Faculty of Engineering, Bar-Ilan University, Ramat-Gan, Israel.
The Leslie & Susan Goldschmied (Gonda) Multidisciplinary Brain Research Center, Bar-Ilan University, Ramat-Gan, Israel.
Neuroinformatics. 2024 Oct;22(4):473-486. doi: 10.1007/s12021-024-09675-5. Epub 2024 Jul 8.

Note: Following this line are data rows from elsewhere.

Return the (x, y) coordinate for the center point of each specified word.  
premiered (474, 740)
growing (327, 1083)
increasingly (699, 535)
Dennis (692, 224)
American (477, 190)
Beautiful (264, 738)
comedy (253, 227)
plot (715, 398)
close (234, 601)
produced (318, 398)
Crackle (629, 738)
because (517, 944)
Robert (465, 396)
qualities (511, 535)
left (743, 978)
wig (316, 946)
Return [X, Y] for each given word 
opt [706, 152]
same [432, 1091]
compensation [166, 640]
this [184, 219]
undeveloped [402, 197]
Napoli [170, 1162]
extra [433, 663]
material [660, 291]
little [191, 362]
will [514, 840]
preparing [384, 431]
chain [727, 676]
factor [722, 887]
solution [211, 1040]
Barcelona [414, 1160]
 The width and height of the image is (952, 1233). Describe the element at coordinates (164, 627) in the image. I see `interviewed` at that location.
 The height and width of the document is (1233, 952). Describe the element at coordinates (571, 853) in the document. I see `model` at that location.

The brain is an intricate system that controls a variety of functions. It consists of a vast number of cells that exhibit diverse characteristics. To understand brain function in health and disease, it is crucial to classify neurons accurately. Recent advancements in machine learning have provided a way to classify neurons based on their electrophysiological activity. This paper presents a deep-learning framework that classifies neurons solely on this basis. The framework uses data from the Allen Cell Types database, which contains a survey of biological features derived from single-cell recordings from mice and humans. The shared information from both sources is used to classify neurons into their broad types with the help of a joint model. An accurate domain-adaptive model, integrating electrophysiological data from both mice and humans, is implemented. Furthermore, data from mouse neurons, which also includes labels of transgenic mouse lines, is further classified into subtypes using an interpretable neural network model. The framework provides state-of-the-art results in terms of accuracy and precision while also providing explanations for the predictions.
大脑是一个复杂的系统,控制着各种功能。它由大量具有不同特征的细胞组成。为了了解健康和疾病中的大脑功能,准确地对神经元进行分类至关重要。最近的机器学习进展为基于其电生理活动对神经元进行分类提供了一种方法。本文提出了一种仅基于此基础对神经元进行分类的深度学习框架。该框架使用来自 Allen 细胞类型数据库的数据,其中包含从小鼠和人类的单细胞记录中得出的生物特征调查。借助联合模型,将来自两个来源的共享信息用于将神经元分类为其广泛类型。实现了一个准确的域自适应模型,该模型整合了来自小鼠和人类的电生理数据。此外,还使用可解释的神经网络模型对包含转基因小鼠系标签的小鼠神经元数据进行进一步的亚型分类。该框架在准确性和精度方面提供了最先进的结果,同时还为预测提供了解释。